And who flipping cares! 

We do not have to control other people's decisions, lives, or anything. We can find some things in common with them and get along. Because what kind of friends are you if you feel you need to instruct or lecture or judge them on their life choices? 

As long as they themselves are not abusing animals or committing some crime, what you can do is what the majority of us had done and what our parents did and so on.... when you are in the company of idiots, be nice. 

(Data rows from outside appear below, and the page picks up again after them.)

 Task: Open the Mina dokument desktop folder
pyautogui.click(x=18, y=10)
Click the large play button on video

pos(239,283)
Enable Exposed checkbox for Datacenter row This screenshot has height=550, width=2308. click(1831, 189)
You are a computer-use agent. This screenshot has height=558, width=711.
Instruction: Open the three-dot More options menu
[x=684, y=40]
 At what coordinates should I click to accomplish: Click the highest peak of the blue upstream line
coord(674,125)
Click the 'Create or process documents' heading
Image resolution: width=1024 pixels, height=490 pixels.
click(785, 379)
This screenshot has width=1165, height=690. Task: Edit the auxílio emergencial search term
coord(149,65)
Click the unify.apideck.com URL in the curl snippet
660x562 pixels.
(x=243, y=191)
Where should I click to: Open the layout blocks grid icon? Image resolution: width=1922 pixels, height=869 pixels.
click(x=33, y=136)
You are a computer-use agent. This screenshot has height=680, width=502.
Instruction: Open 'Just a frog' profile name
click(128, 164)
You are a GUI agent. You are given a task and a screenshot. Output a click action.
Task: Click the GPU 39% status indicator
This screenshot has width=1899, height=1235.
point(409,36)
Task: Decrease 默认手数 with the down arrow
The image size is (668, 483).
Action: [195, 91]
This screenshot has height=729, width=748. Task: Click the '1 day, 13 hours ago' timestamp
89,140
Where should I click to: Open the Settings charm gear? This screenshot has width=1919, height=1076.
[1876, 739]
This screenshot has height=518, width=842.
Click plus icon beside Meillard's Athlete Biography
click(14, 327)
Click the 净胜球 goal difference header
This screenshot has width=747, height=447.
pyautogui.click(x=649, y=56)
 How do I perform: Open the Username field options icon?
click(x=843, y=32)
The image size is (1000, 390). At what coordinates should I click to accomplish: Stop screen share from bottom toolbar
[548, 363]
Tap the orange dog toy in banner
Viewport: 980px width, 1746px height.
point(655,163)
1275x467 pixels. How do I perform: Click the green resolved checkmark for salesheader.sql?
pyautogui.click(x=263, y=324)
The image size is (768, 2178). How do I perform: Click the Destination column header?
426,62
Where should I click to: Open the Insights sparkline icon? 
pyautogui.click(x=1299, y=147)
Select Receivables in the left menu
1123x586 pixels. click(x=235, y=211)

Most of the time when you have a beautiful golden retriever who is healthy inside and out and completely shines brighter than the sun in every way wherever you go.... people can tell the difference without you saying a single harsh word about their dogs. Or someone else's dogs. People with ittybitty mutt mixes have cute puppies... but then they grow up. And most of them are yappy, snappy, smelly, and have dental or eyeball problems.


----------



## Orangefurhouse (Jul 3, 2019)

Thanks. That’s sensible, and I guess also my original
Instinct, but I was second guessing mysef
So as to become an anti PM warrior. Instead, I’m going to find a couple friends and start a new punk rock band called the IttyBitty Muttmutts, which will have a hit with its first single: “I’m some kind of poo.”


----------



## Megora (Jun 7, 2010)

Orangefurhouse said:


> Thanks. That’s sensible, and I guess also my original
> Instinct, but I was second guessing mysef
> So as to become an anti PM warrior. Instead, I’m going to find a couple friends and start a new punk rock band called the IttyBitty Muttmutts, which will have a hit with its first single: “I’m some kind of poo.”


Or don't be a warrior.

Don't fight.

Be nice and respectful of others.


----------



## SRW (Dec 21, 2018)

Trying to explain the value of good breeding practices, heath clearances, etc. to someone that pays money for a Shitton or any similar designer mutt is probably futile.


----------



## PalouseDogs (Aug 14, 2013)

"Love me, Love my dog." Criticizing someone's dog is a lot like criticizing their child. Don't damage your relationship with these "dear friends" by insulting their dog. Anyway, what is the function of little, fluffy dogs? It is to be a cute, fluffy, lap warmer. The dog is probably cute, because most small fluffies are cute, and it probably likes sitting in laps and getting fussed over. Purpose served. What difference does it make if it's a Bichon/Toy poodle/mini-dachshund/Lhasa/Shih Tzu/Pomeranian whatever cross. "Crazy, untrained whack job" would describe a whole lot of 6-month old dogs. 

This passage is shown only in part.